There isn't anything wrong with justifying a claim that Peano Arithmetic is either inconsistent or incomplete by reference to Gödel's Incompleteness Theorems; the claim is a direct application of the first Incompleteness Theorem.
Gödel showed that any formal system of adequate expressive power for doing formal arithmetic was either inconsistent or incomplete in the sense that there would be sentences in the language of that system which that system could neither prove nor refute.
Tarski's theorem showed that no consistent formal language could define its own truth predicate. A a special case of that, no consistent formal system of arithmetic can include a predicate which applies to all and only the true sentences of arithmetic in the language of that formal system (and, on the intended interpretation of that language).
Smullyan's point, as I understand it, is that:
1) With the result that arithmetical truth cannot be defined in a system of arithmetic, Tarski "almost" got Gödel's results.

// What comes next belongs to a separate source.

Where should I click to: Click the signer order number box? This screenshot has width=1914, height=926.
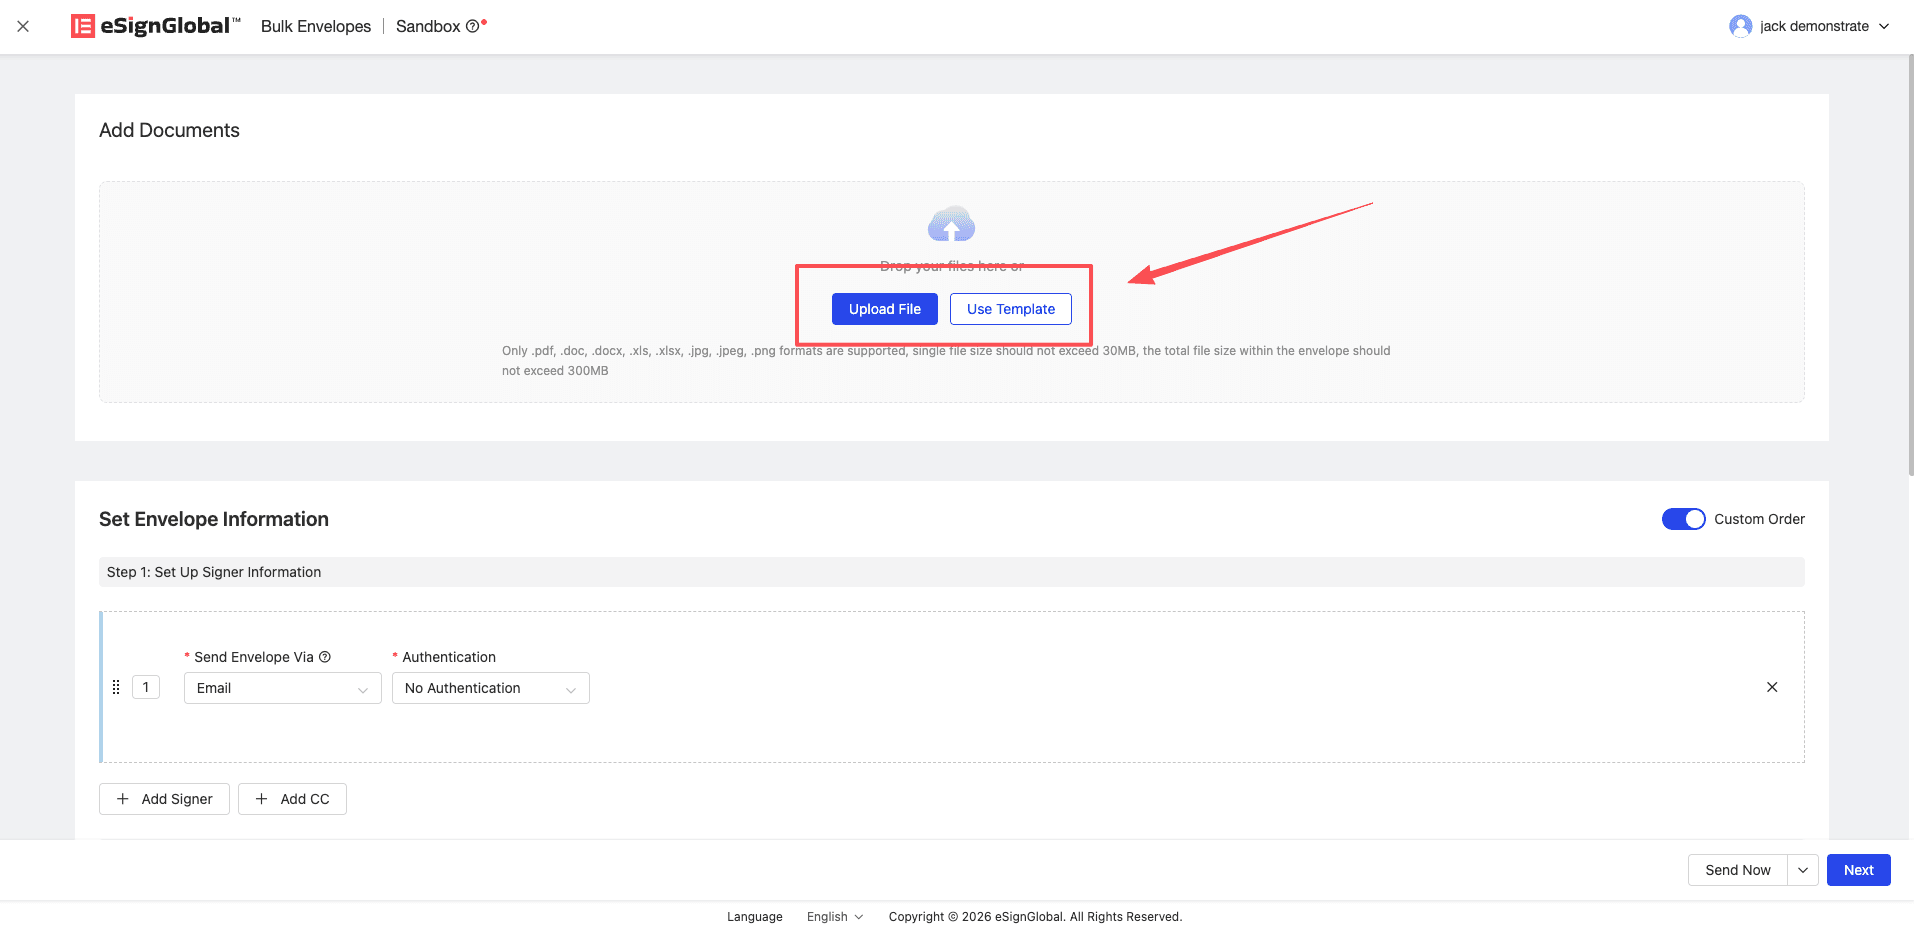[146, 687]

2) Much of the (somewhat sloppy) philosophical discussion about Gödel's theorems takes them to be showing that there are unprovable arithmetical truths. However, Gödel's proofs of his theorems were expressed purely syntactically in that they made no reference to truth but only to formal provability within a purely syntactically defined formal system. Indeed since Tarski gave the first satisfactory definition of truth for formal systems in 1936, whereas Gödel's results were published in 1931, there was no formally tractable notion of truth available to Gödel. Essentially, Gödel found a clever way in which to interpret arithmetical sentences as being about formal proofs in arithmetic and constructed a sentence that "said" of itself that it was not provable within the system of arithmetic. If the system is consistent that sentence will be true. However, Gödel's conclusion was not that there were unprovable truths; rather it was that every system adequate for arithmetic is either inconsistent or would have arithmetical sentences the system did not decide. This in no way invokes a concept of truth.
3) The point of Gödel's theorems is that arithmetic is not mechanistically decidable. Tarski's point is that no consistent system can define a truth predicate for the language in which it is articulated. Of the two, Tarski's seems to have richer philosophical import. (For instance, no formal model of English could define "true in English" while Gödel's results do not seem to apply to English at all.)
I am unaware of any example "proof" where appeal is made to Gödel that really ought be made to Tarski in the way your questions asks. (But, it is a big world.)